▸ **AVAILABLE DATA**:
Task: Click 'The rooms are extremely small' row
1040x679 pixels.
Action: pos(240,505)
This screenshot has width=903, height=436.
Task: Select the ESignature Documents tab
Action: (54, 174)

▸ **SHORT PROBLEM**: Copy each of the items above word for word, changing nothing.

▸ **COMPLETED EXERCISE**:
Task: Click 'The rooms are extremely small' row
1040x679 pixels.
Action: pos(240,505)
This screenshot has width=903, height=436.
Task: Select the ESignature Documents tab
Action: (54, 174)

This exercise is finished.